Import 2017 € 3.522.005.594,00
Import 2016 € 2.661.906.736,00
Import 2015 € 2.552.693.642,00
Export 2017 € 3.806.778.658,00
Export 2016 € 3.188.751.850,00
Export 2015 € 3.692.257.232,00
Aggiornamento: 13/11/2016

Capitale: Pretoria
Città principali: Johannesburg, Città del Capo, Durban
Superficie (km²): 1.219.090
Popolazione: 55,91 milioni (Banca Mondiale 2016)
Reddito Nazionale, PPA(*): 718,73 miliardi US$ (Banca Mondiale 2016)
Reddito Nazionale/pro-capite, PPA(*): 12.830 US$ (Banca Mondiale 2016)
PIL: 295,46 miliardi US$ (Banca Mondiale 2016)
Settore economico: sfruttamento risorse naturali (oro, platino, diamanti, ferro-cromo, carbone); servizi finanziari
Religioni: cristiana (80%)
Lingue ufficiali: afrikaans, inglese, xhosa
Moneta: Rand sudafricano (ZAR)
Fuso orario: +1h rispetto all'Italia; stesso orario quando in Italia è in vigore l'ora legale.
(*) PPA – parità potere di acquisto
 

 

Il Sud Africa è l'unico membro africano del G20, ed è uno dei maggiori paesi emergenti ed il primo paese africano osservatore presso l’OCSE.
 
Appartiene alla SACU (Unione doganale dell'Africa australe) che, oltre a questo paese, include il Botswana, Lesotho, Namibia e Swaziland. Questa Unione ha firmato accordi con i paesi membri dell'Associazione europea di libero scambio (EFTA), con gli Stati Uniti ed i paesi del Mercosur.
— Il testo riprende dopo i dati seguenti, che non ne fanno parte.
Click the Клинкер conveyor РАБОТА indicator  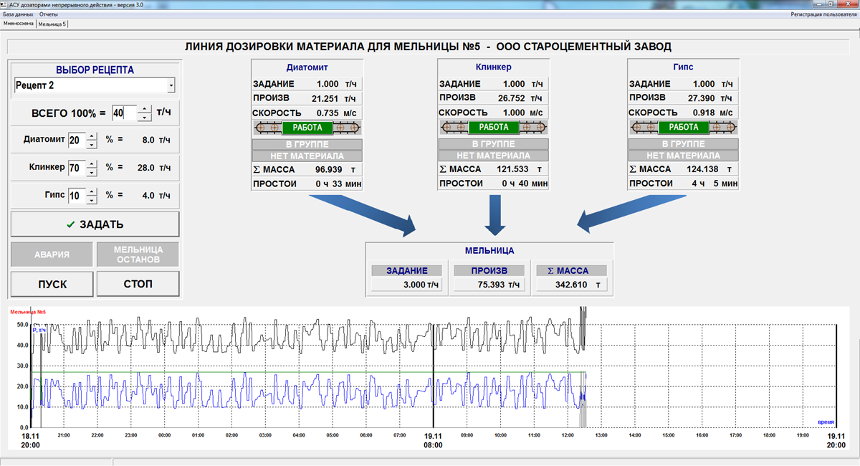[x=493, y=128]
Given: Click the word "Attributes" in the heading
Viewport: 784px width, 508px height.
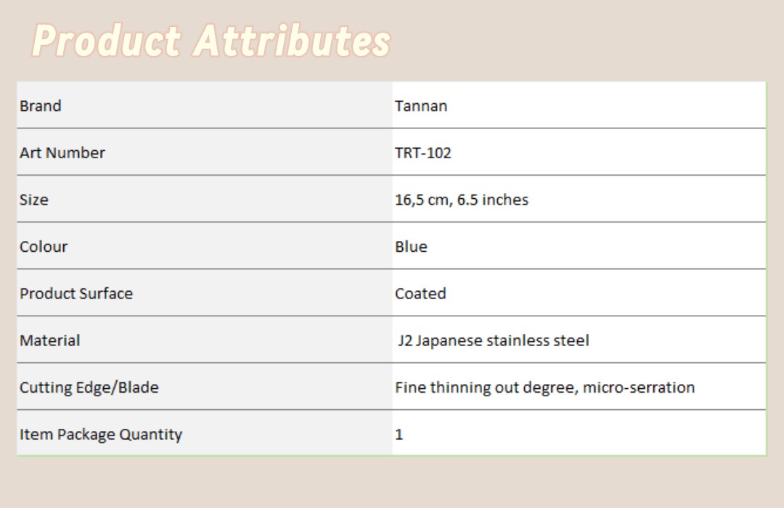Looking at the screenshot, I should pos(292,41).
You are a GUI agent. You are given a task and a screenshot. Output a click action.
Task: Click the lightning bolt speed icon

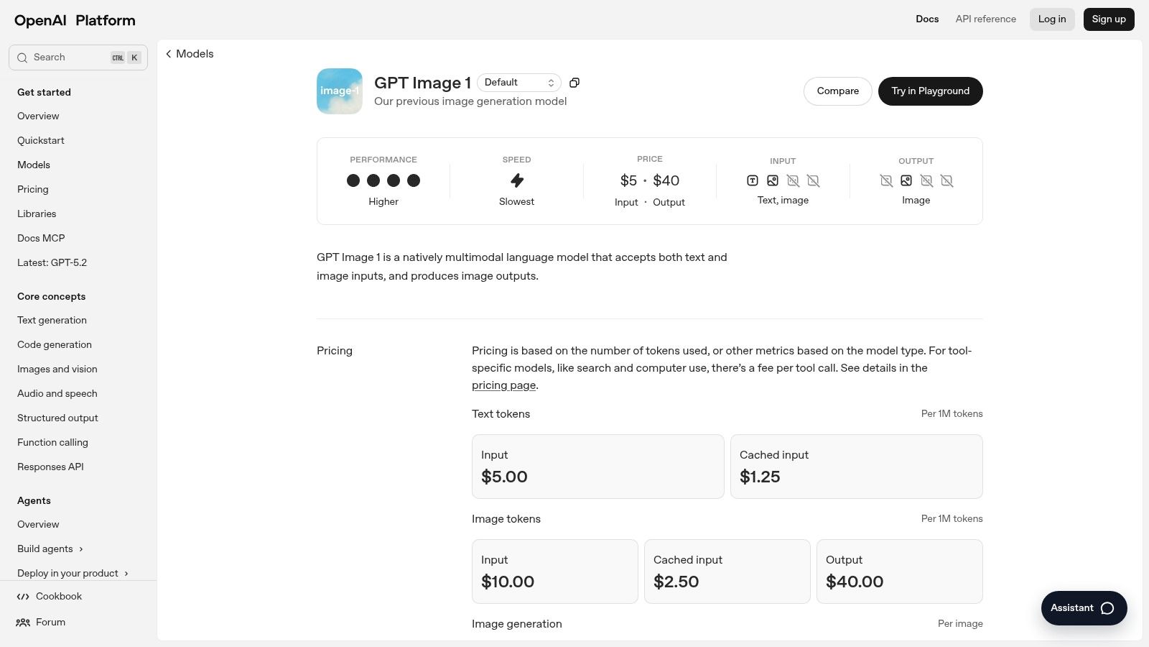517,180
Il Sudafrica e i paesi della SACU fanno parte della SADC (Southern African Development Community) che conta circa quindici membri.

Il Sudafrica è membro del WTO dal 1° gennaio 1995.

L'11 ottobre 1999 è stato firmato un accordo commerciale, di sviluppo e di cooperazione tra l'UE e il Sudafrica, che ha istituito una zona di libero scambio tra le due parti.

Il Sudafrica, tuttavia, desidera migliorare questo accordo partecipando alla negoziazione di un accordo di partenariato economico tra l'Unione europea e vari paesi della SADC, vale a dire i paesi SACU più il Mozambico; l’ Angola ha un'opzione per far parte di questo gruppo.
L'accordo è stato firmato il 10 giugno 2016 ed è entrato in vigore il 10 ottobre 2016.

Vedi anche la comunicazione agli importatori e agli esportatori n. 2016/52 del 14/10/2016.

Lo stato dei negoziati/conclusioni dell'ALS tra l'UE e i paesi della SADC è disponibile sul sito web Commissione Europea – DG Commercio.
 
Grado di apertura del mercato
Le merci che entrano nell'area SACU possono essere dichiarati al primo punto di entrata nell'unione doganale, o trasferiti da questo punto doganale ad un altro dei paesi SACU.
Le merci che circolano all'interno della SACU sono esenti da dazi, ma i controlli doganali sono mantenuti a causa delle differenze tra i sistemi interni fiscali (cioè IVA) e le misure non tariffarie.
La SACU sta continuando l'armonizzazione delle differenze doganali (automazione ed interconnessione dei sistemi doganali).
Per quanto riguarda il Sudafrica, l'Agenzia delle Entrate sudafricano (SARS) ha adottato la gestione integrata doganale e di frontiera Interfront. La SARS ha intrapreso riforme di facilitazione degli scambi.
I prodotti vietati o limitati sono elencati sul sito web della SARS.
Dal 2009, il Sudafrica ha notificato circa 100 regolamenti tecnici al WTO. Questi includono prodotti che hanno impatto sulla protezione ambientale, salute umana, standard alimentari o sicurezza dei prodotti.
Le Zone di Sviluppo Industriale (IDZ) sono strumenti importanti utilizzati dal Sudafrica per facilitare gli investimenti.